When I first read The Hobbit I was in elementary school, the fifth grade to be exact. My dad has always been one of those obsessive Middle Earth fans, and he told me when I was older that he had to "start me out young." Haha, well he succeeded, because I've been basically in love ever since. I read The Hobbit a couple of times and then ended up focusing more on The Lord of the Rings trilogy after that, especially since about a year or two later the first movie by Peter Jackson came out. I don't remember reading The Hobbit at least since middle school, so I thought I'd read it again and see if it seems any different now from what I remember.


I can definitely say, after reading it yet again, that it is much more enjoyable as an adult. I feel like I took more out of the novel than I did when I was little. The book begins very much like you would a tale for children, but there is a turning point in the story where the story begins to get more grim. The same things actually happens in The Lord of the Rings. Tolkien eventually begins to raise moral questions in the book that aren't something a child is really prepared to contemplate, and so it makes more of an adult read. Such questions as who has the right to Smaug's treasure? Is Bilbo entitled to take the Arkenstone? Is there a difference between behaving properly and acting according to one's claim?

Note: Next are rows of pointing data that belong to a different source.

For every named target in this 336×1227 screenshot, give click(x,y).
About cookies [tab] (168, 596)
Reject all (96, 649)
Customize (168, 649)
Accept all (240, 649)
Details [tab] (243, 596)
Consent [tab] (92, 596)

I know I wasn't prepared for those types of questions when I read it when I was 10 or 11 years old. Back then I was just immersed in this fantasy world that was so different of the "mundane" one I lived in. I've also been obsessed with dragons for as long as I can remember, and Smaug truly IS the magnificent. He is one of my favorite character I have ever encountered in a novel, and I've read a lot of novels in my life.

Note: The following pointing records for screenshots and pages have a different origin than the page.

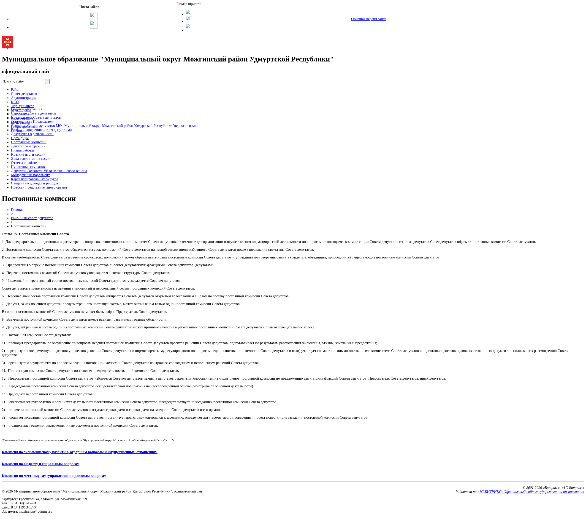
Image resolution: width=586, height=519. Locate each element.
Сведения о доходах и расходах (35, 183)
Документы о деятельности (32, 134)
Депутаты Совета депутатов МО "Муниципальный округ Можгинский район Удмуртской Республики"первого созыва (104, 126)
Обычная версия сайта (368, 19)
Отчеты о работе (24, 163)
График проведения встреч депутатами (41, 130)
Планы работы (22, 150)
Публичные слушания (28, 167)
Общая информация (26, 109)
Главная (17, 210)
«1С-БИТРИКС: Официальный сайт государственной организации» (530, 492)
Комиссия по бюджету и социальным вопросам (40, 464)
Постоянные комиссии (28, 142)
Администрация (23, 98)
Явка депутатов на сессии (31, 158)
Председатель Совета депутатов (36, 117)
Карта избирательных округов (34, 179)
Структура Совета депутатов (33, 113)
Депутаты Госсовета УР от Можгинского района (49, 171)
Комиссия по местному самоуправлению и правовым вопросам (54, 476)
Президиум (20, 138)
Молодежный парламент (30, 175)
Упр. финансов (22, 106)
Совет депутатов (24, 94)
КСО (15, 102)
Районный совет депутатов (32, 218)
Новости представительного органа (39, 187)
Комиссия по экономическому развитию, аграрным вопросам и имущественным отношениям (79, 452)
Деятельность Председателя (32, 121)
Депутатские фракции (28, 146)
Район (16, 89)
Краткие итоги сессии (28, 154)
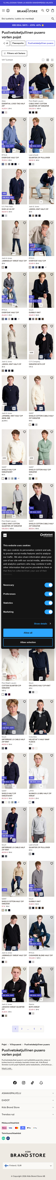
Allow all (28, 632)
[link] (27, 10)
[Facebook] (15, 1082)
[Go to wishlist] (47, 10)
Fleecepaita (18, 43)
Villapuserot (15, 1045)
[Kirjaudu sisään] (8, 10)
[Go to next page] (40, 1028)
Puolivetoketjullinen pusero (37, 1045)
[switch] (49, 594)
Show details (40, 623)
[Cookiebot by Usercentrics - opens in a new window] (40, 535)
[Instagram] (23, 1082)
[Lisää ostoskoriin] (14, 96)
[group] (47, 60)
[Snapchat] (41, 1082)
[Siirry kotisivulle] (27, 10)
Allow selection (28, 642)
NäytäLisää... (7, 1068)
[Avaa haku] (42, 10)
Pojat (4, 1045)
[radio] (43, 60)
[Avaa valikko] (3, 10)
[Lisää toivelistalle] (24, 65)
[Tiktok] (32, 1082)
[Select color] (3, 112)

I also feel like the book needs to be read aloud in order to give it the justice it deserves, almost like one of those old epic poems such as Beowulf or Homer's The Iliad and The Odyssey. My favorite lines from The Hobbit are during the death of Smaug:

The great bow twanged. The black arrow sped straight from the string, straight for the hollow by the left breast where the foreleg was flung wide. In it smote and vanished, barb, shaft and feather, so fierce was its flight. With a shriek that deafened men, felled trees and split stone, Smaug shot spouting into the air, turned over and crashed down from on high in ruin. Full on the town he fell. His last throes splintered it to sparks and gledes. The lake roared in. A vast steam leapt up, white in the sudden dark under the moon. There was a hiss, a gushing whirl, and then silence.



Gets me every time. The writing is absolutely beautiful.